Why, after all, should the house of Livia alone have been spared when all the other houses of the same kind were buried under the foundations of the far more splendid palaces of the Empire? If we contemplate the huge substructions which first Tiberius, then Domitian, and then Hadrian erected on the northeast side of the hill (the last-named constructing enormous arches over the Clivus Victoria) when it would have been so easy to destroy or build over this particular house, we shall realise that there must have been some special reason for its preservation. And if this is the house of Augustus we must with O. L. Richmond seek the atrium in which the Senate met on the further side of the (modern) road at the southwest; and the temple of Apollo must be identified with the great podium facing south-west, i.e. towards the Aventine, which lies close by. Recent excavations have still more clearly shown what might have been ascertained before-that this temple was only constructed after the destruction of another dwelling-house at the very end of the Republican period; and, as we have record of the construction of the temple of Apollo after the battle of Actium, whereas the history of the temple of Jupiter Victor or Propugnator is practically unknown to us, it is natural that we should think that the demolition of this house took place at the time when it was necessary to provide a site for this great sanctuary. Nor is this the only argument in our favour; though, on the other hand, it must be admitted that certain portions of our literary evidence, and especially Ovid's famous description of the arrival of his book in Rome, while its author languished in exile,* fits in better with another site-the area of the Vigna Barberini, above the arch of Titus, which is that favoured by Hülsen.

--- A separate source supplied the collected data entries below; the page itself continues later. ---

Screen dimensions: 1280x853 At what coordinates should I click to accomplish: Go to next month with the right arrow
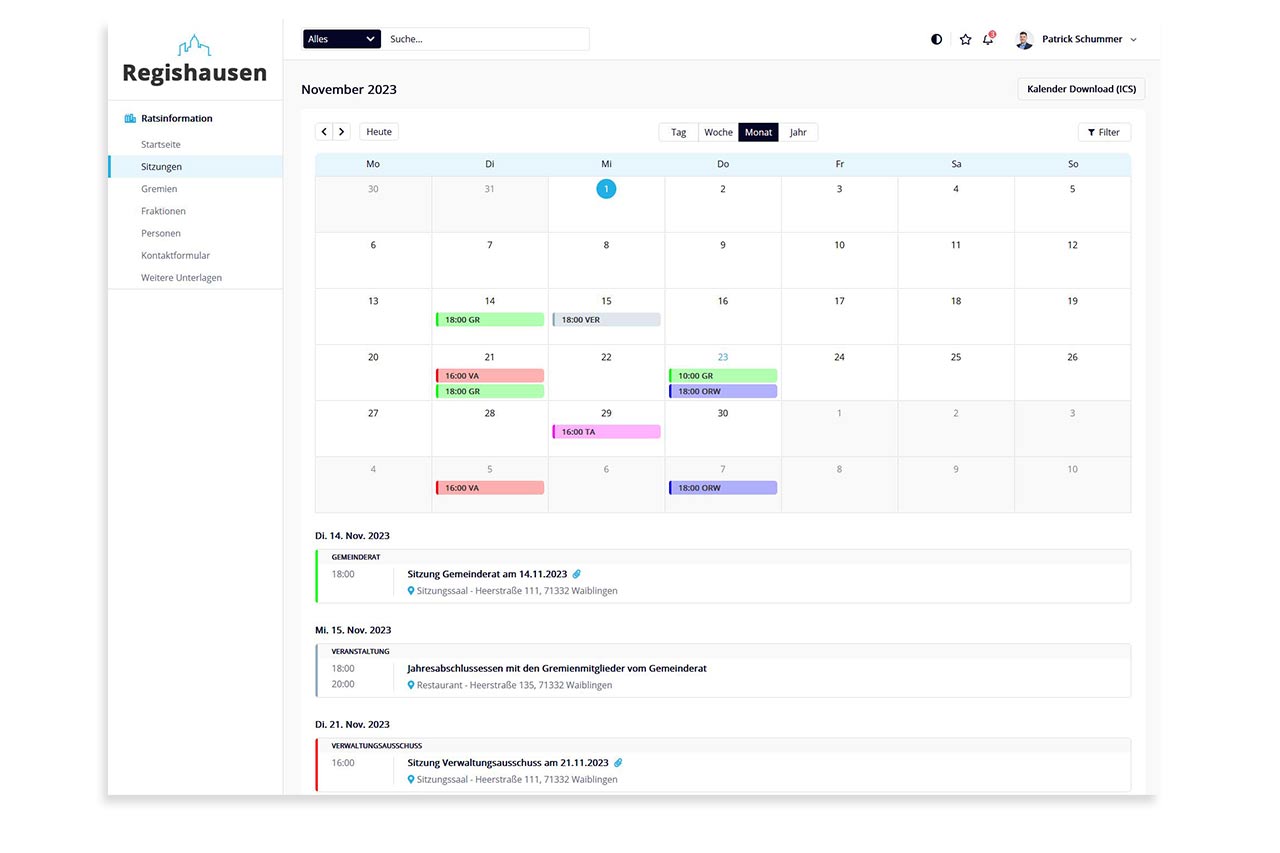pos(341,131)
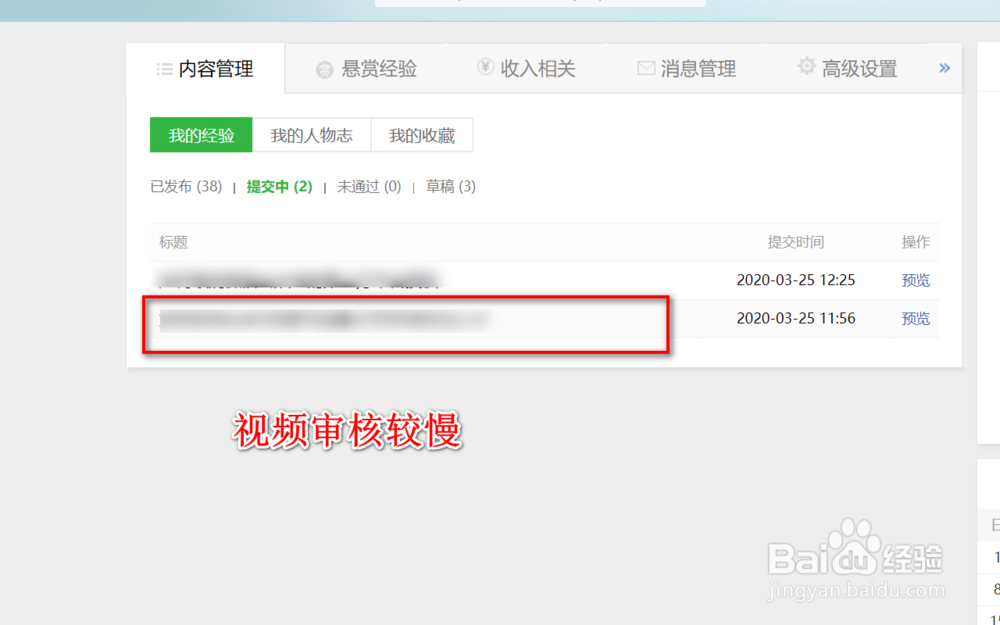Screen dimensions: 1000x625
Task: Check the 未通过 (0) entries
Action: (x=368, y=186)
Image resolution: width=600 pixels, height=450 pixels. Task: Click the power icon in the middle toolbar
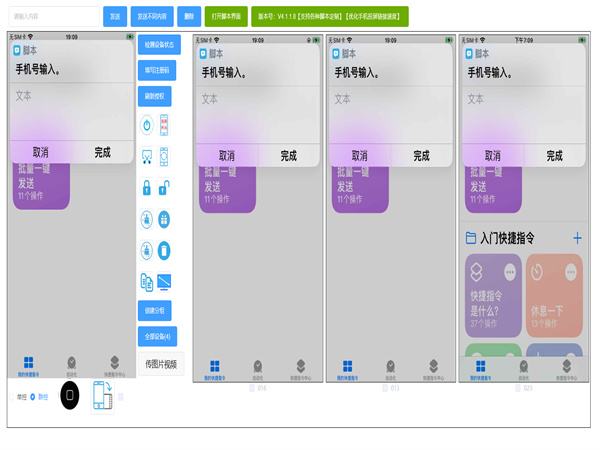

* The fragment went with other Farnese antiques to the Naples museum.

Here, however, all that is visible seems to belong to the time of Domitian; but we can, as a fact, see nothing but the supporting walls by which the area is surrounded; and it is greatly to be wished that this knotty point of Roman topography might be settled by excavation; for, though the Temple was destroyed by fire in 363 A.D., it must, one would think, have left some traces behind. The new excavations, coupled with careful study of the remains already exposed to view, in which, among others, Prof. Esther B. Van Deman has taken a prominent part, have also added considerably to our knowledge of the history of the Palatine during the first century of the Empire. While Augustus was content with a modest dwelling, Tiberius erected a large palace on the northwest summit of the hill, overlooking the Forum. The site is now occupied by a lovely garden; and excavation, if undertaken (and the plan is, as a fact, already known to us), would probably produce but little, as the depth of soil is not great. But at the bottom of the hill we have considerable traces of a great peristyle which must have been the extension constructed by Caligula, 'who built out a part of the palace as far as the Forum, making the temple of Castor and Pollux its vestibule Suetonius tells us. With it must have been connected a monumental approach to the Palatine, resembling probably that which Domitian and Hadrian constructed after the palace of Tiberius had been destroyed by the fire of Titus-a series of inclined planes immediately behind the huge 'complex' of buildings including the 'temple of Augustus't and the church of S. Maria Antiqua.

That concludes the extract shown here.